─── Exercise material

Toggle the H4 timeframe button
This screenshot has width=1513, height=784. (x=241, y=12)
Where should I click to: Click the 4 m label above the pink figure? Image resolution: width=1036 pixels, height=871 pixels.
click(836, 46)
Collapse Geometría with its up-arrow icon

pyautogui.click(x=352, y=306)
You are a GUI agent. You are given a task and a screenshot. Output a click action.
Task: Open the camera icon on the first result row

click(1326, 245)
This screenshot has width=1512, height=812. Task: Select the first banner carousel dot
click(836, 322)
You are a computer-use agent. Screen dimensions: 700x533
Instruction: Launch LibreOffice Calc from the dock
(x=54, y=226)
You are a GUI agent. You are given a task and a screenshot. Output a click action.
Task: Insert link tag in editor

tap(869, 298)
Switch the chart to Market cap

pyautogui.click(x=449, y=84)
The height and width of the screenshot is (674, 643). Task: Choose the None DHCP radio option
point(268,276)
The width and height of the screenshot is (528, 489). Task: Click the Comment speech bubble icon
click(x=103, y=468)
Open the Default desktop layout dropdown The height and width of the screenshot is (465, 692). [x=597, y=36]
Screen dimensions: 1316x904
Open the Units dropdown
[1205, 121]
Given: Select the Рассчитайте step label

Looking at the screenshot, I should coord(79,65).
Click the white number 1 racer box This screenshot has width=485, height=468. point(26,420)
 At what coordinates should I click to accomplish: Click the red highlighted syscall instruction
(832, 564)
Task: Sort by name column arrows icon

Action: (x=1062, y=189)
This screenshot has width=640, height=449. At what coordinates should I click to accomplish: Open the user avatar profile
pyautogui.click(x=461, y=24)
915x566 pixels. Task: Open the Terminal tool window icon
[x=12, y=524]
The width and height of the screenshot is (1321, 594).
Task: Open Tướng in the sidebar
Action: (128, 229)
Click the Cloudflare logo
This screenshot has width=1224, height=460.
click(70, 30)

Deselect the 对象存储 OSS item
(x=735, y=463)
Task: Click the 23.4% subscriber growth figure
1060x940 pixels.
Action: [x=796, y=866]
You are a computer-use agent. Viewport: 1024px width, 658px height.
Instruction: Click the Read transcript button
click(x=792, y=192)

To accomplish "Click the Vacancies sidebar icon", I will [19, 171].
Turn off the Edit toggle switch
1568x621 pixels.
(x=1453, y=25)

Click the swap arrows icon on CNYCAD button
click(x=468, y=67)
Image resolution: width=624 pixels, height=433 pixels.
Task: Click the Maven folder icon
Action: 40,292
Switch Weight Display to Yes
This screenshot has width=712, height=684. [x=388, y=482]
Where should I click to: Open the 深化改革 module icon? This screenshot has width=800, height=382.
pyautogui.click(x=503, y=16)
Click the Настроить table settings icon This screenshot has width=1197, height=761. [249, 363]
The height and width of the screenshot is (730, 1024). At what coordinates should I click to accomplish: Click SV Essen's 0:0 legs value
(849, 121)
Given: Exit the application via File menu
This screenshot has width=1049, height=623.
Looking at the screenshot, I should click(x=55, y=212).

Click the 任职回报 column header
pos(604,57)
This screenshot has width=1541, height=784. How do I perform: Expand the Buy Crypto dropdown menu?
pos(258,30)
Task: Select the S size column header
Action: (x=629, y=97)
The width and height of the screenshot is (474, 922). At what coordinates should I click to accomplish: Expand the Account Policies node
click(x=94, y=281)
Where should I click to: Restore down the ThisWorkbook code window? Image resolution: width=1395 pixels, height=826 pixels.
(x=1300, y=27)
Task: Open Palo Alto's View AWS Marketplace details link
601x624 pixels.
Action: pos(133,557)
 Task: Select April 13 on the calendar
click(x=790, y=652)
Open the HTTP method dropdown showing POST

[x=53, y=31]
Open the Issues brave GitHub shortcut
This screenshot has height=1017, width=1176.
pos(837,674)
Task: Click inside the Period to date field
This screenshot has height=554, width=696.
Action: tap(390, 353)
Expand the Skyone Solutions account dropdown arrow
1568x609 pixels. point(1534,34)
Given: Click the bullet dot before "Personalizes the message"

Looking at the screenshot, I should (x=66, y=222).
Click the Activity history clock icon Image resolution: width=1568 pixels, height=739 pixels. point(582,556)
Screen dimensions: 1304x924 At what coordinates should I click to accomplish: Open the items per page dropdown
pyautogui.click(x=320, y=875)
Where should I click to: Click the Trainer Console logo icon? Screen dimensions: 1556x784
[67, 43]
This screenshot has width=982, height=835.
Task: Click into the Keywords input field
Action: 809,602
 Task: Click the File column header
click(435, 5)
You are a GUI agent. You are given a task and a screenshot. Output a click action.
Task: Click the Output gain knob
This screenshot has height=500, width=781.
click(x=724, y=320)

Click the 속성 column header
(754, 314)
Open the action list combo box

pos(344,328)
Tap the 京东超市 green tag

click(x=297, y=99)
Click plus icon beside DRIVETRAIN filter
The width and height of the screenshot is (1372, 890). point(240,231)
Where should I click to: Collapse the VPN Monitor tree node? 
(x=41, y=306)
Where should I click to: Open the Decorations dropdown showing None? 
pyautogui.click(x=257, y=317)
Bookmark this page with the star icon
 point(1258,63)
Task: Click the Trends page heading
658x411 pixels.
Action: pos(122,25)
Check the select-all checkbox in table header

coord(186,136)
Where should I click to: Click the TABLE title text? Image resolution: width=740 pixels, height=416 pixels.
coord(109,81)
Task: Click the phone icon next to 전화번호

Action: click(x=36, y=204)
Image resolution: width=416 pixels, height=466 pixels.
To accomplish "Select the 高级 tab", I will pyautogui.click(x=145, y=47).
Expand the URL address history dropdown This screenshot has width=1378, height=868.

──────

▶ _Work item_
Each line of the entries that contains the word "history" should be listed.

▶ _Task answer_
Click the Activity history clock icon Image resolution: width=1568 pixels, height=739 pixels. point(582,556)
Expand the URL address history dropdown This screenshot has width=1378, height=868.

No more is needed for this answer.